Pero amigos, por fin he podido degustar la última obra del que para mí es, con mucha diferencia, el mejor autor japonés de la actualidad y del que puedo decir, sin ánimo de presunción, que he sido uno de los principales responsables de darlo a conocer en España desde los tiempos en los que lo idolatrábamos éramos considerados como poco más que una “panda de frikis”. Porque sí, muchos son los que a base de años se han ido subiendo al carro de sus seguidores alabando su trabajo y ensalzando sus méritos. Aunque lo cierto es que pocos, muy pocos, fuimos los que hace años nos fijamos en aquel muchacho que, de la mano de un Mac y ayudado por Tenmon, hacía las delicias de los cuatro gatos que por aquel entonces hablábamos de animación japonesa y se nos ocurrió apostar de un modo por él… bueno, por él y por sus extrañísimas historias que entremezclaban amores platónicos imposibles con la Ciencia Ficción, dando como resultado unas obras, a primera vista, rocambolescas, pero que ocultaban en su interior los intrincados recursos narrativos de los que sólo los genios pueden hacer gala.

He hecho esperar demasiado este análisis. Soy consciente de que muchos sois los que os habéis preocupado por mi aparente ausencia y, precisamente por ello, mi manera de daros las gracias por esperarme hasta que volviese a estar en condiciones de escribir es ésta; un análisis del que para mí no es uno más, sino sencillamente el mayor de los genios que se esconden en el Imperio del Sol Naciente y que, a base de obras maestras, se ha convertido en parte esencial de mi vida.
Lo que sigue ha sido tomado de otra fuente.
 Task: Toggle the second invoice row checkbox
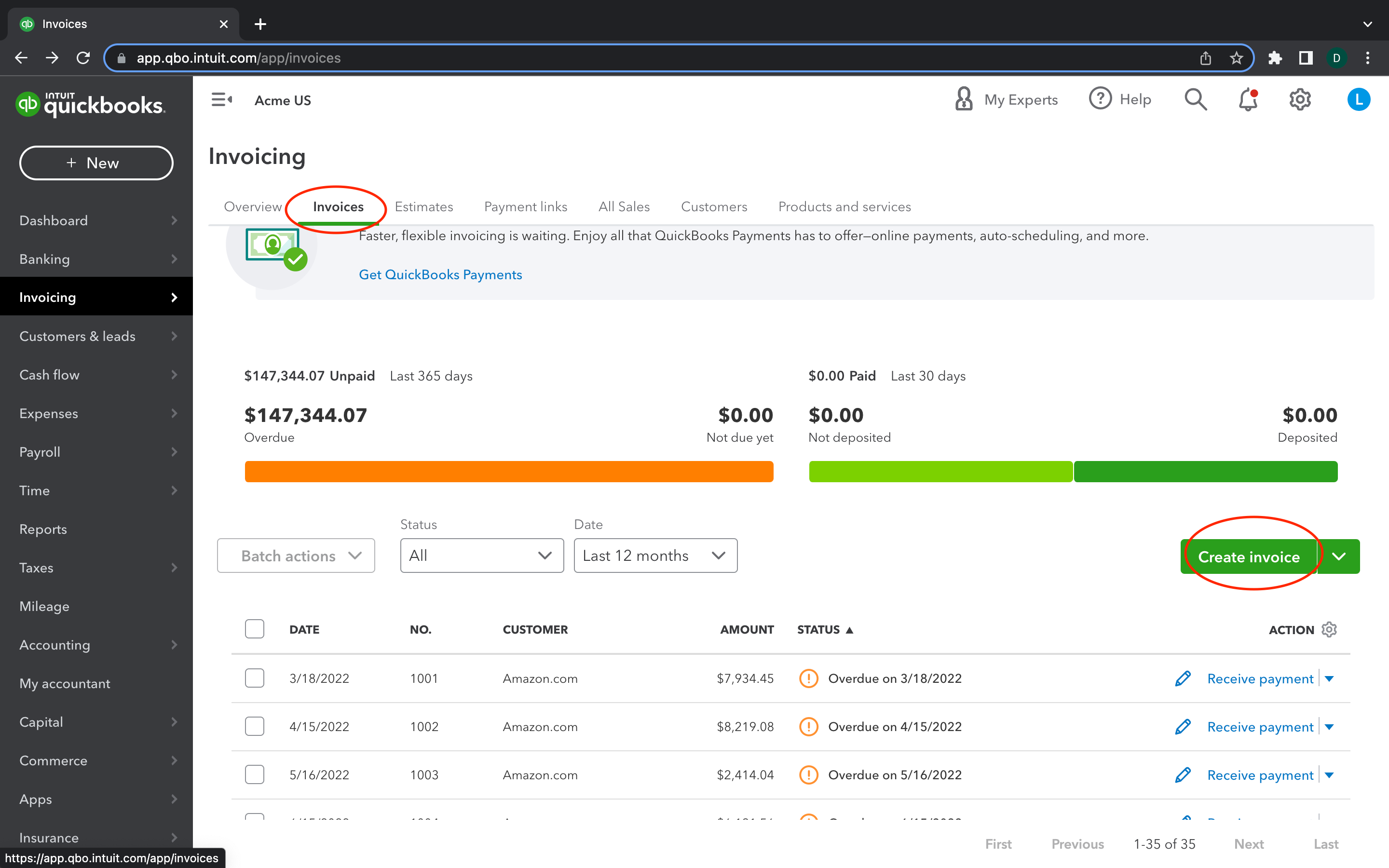(x=254, y=726)
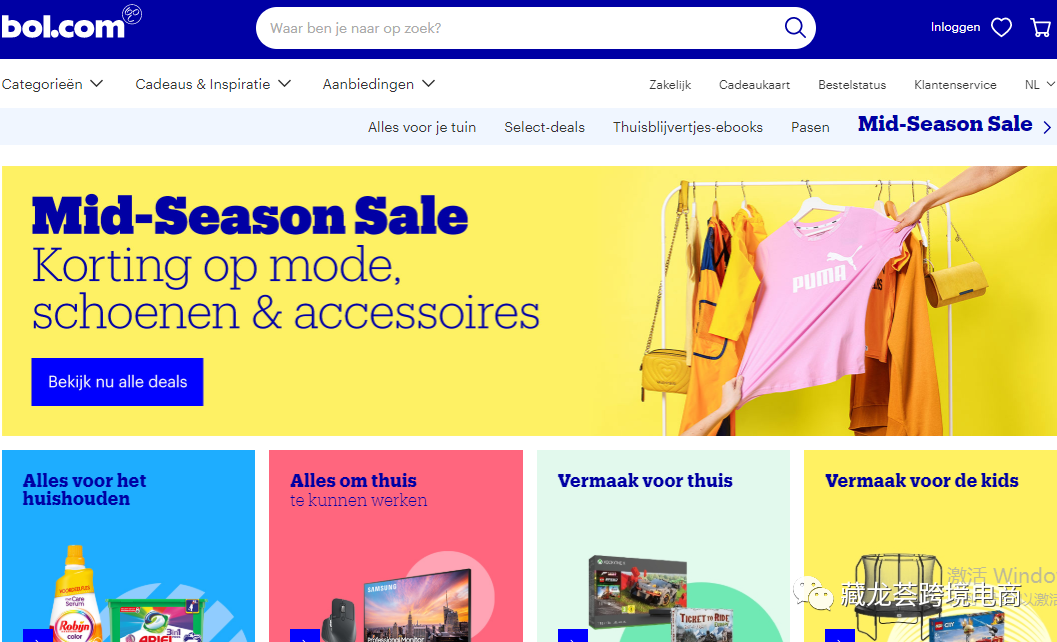Open Alles voor je tuin link
This screenshot has width=1057, height=642.
tap(422, 127)
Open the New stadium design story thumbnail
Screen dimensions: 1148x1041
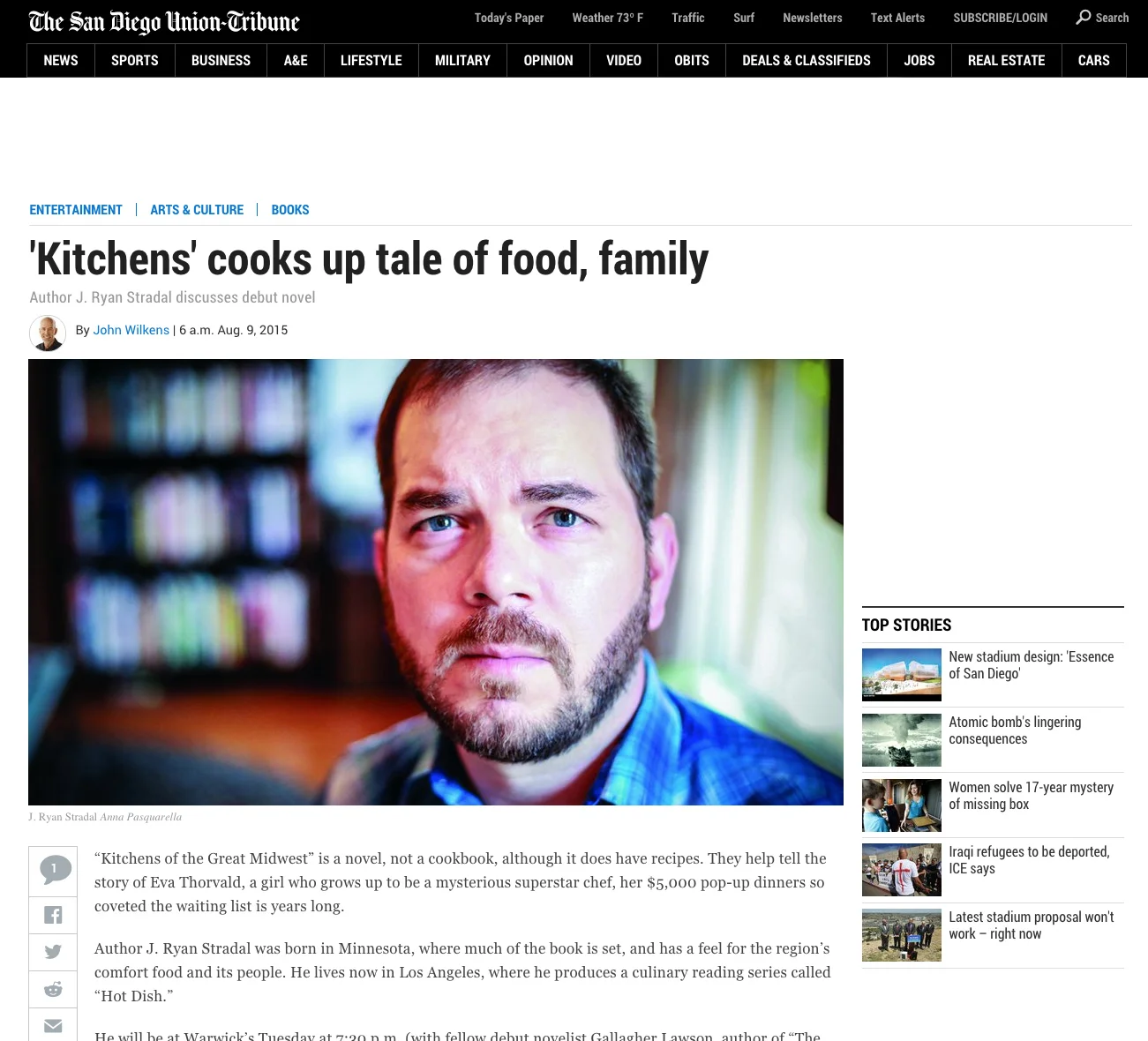tap(902, 675)
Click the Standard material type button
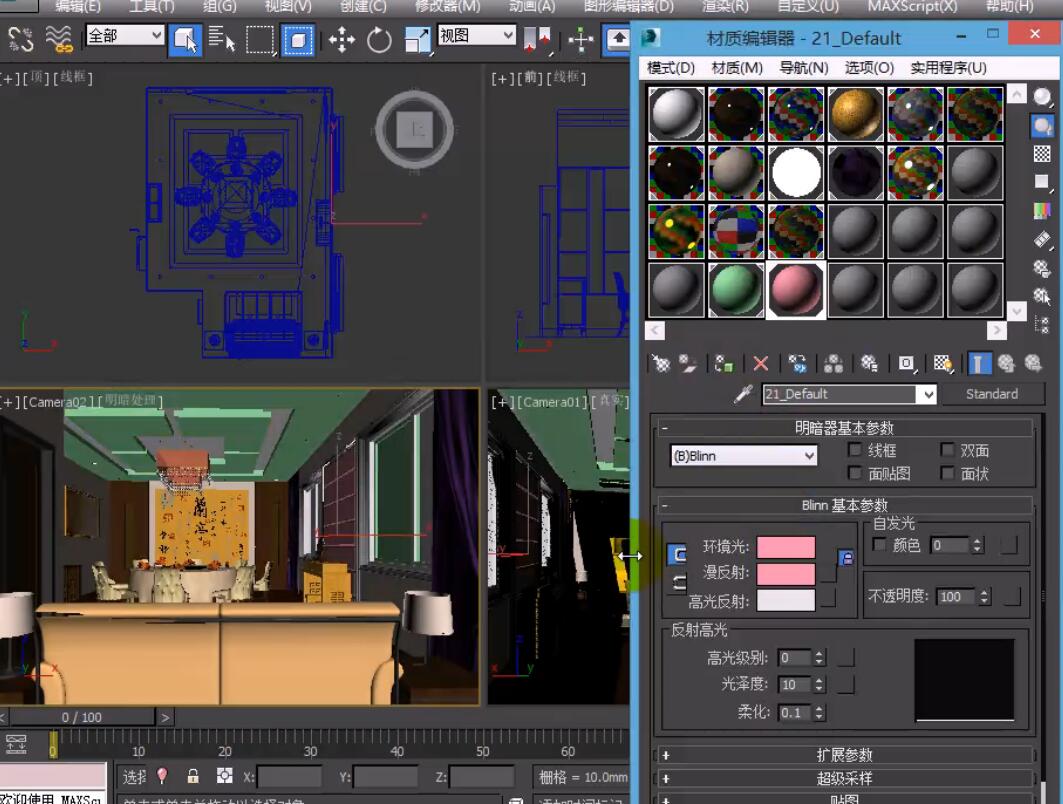 (x=991, y=394)
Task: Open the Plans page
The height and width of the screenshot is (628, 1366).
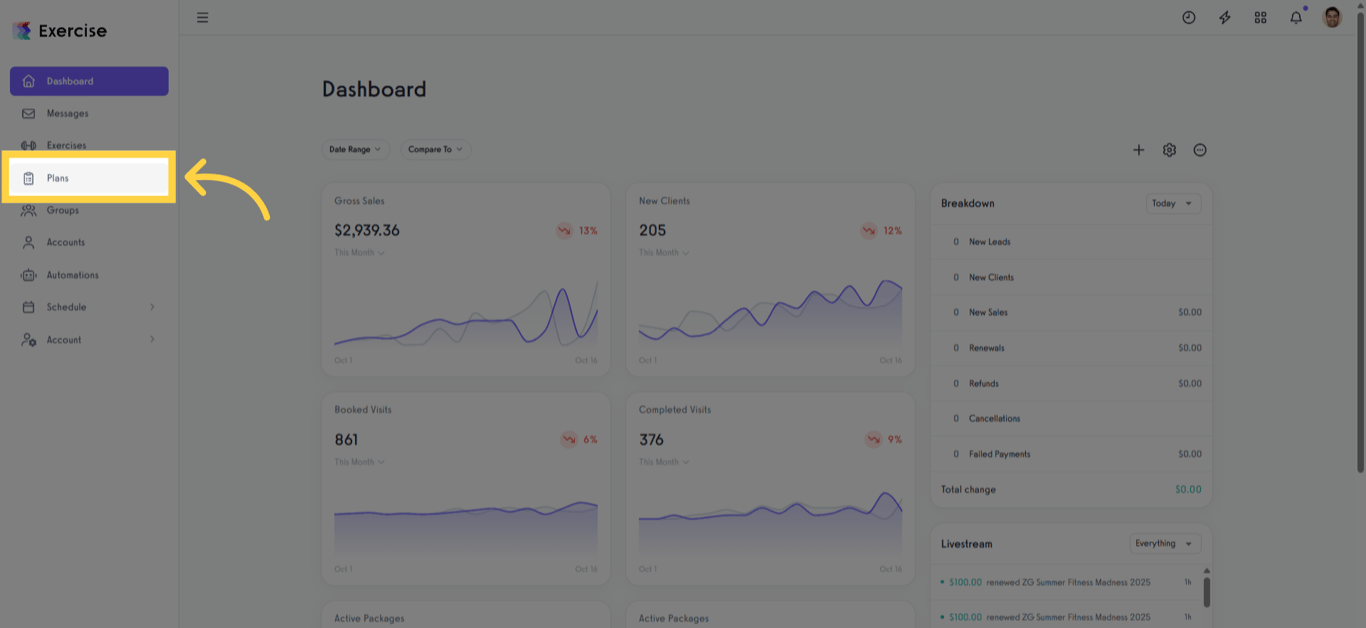Action: pyautogui.click(x=58, y=177)
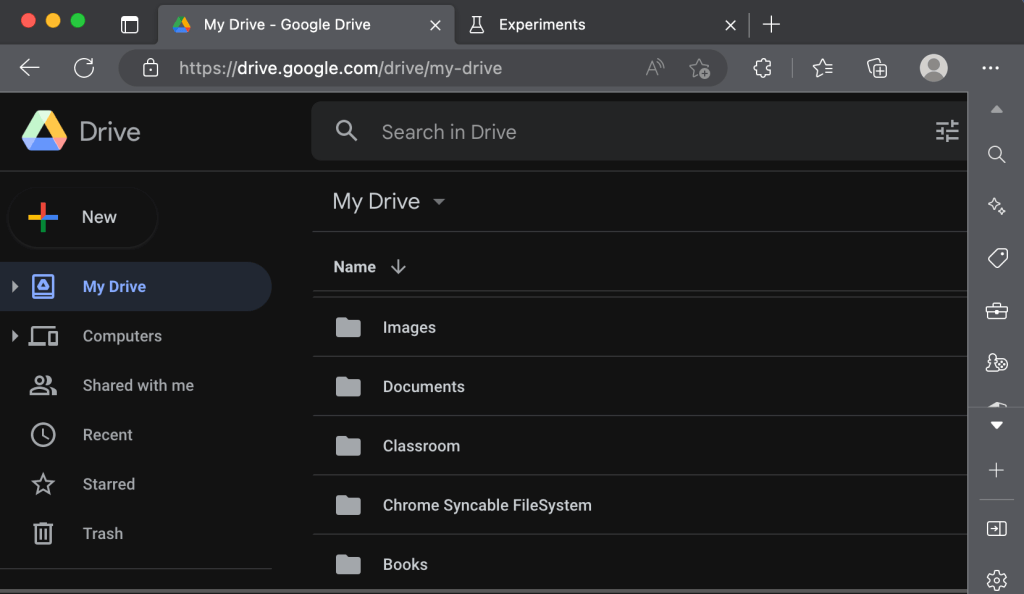Click the browser Extensions puzzle icon

point(762,68)
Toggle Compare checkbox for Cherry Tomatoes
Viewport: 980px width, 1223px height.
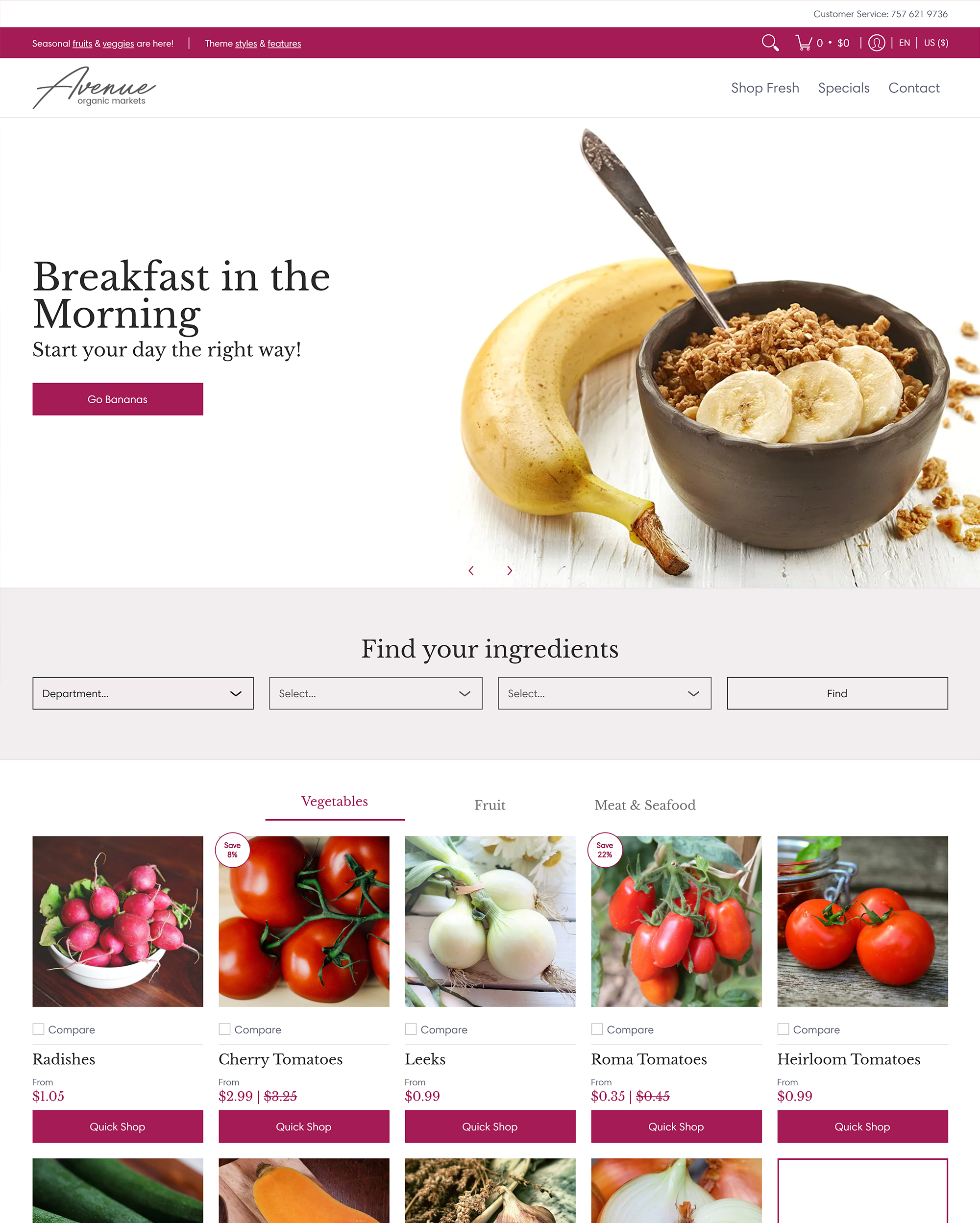pyautogui.click(x=225, y=1029)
No obstante, espero que me disculpéis si, al margen de dedicaros esta entrada a todos vosotros, tenga un recuerdo muy especial hacia Dunkel-Light. Ha sido sin lugar a dudas el que más me ha ayudado a llevarla a buen puerto, ha estado a mi lado en unos momentos muy duros y si hay alguien que ha demostrado que merece una dedicatoria, ése sin lugar a dudas es él. Así pues, y dejando patente que es un lujo tener como lector a nuestro amigo costarricense, no nos entretengamos más, y comencemos.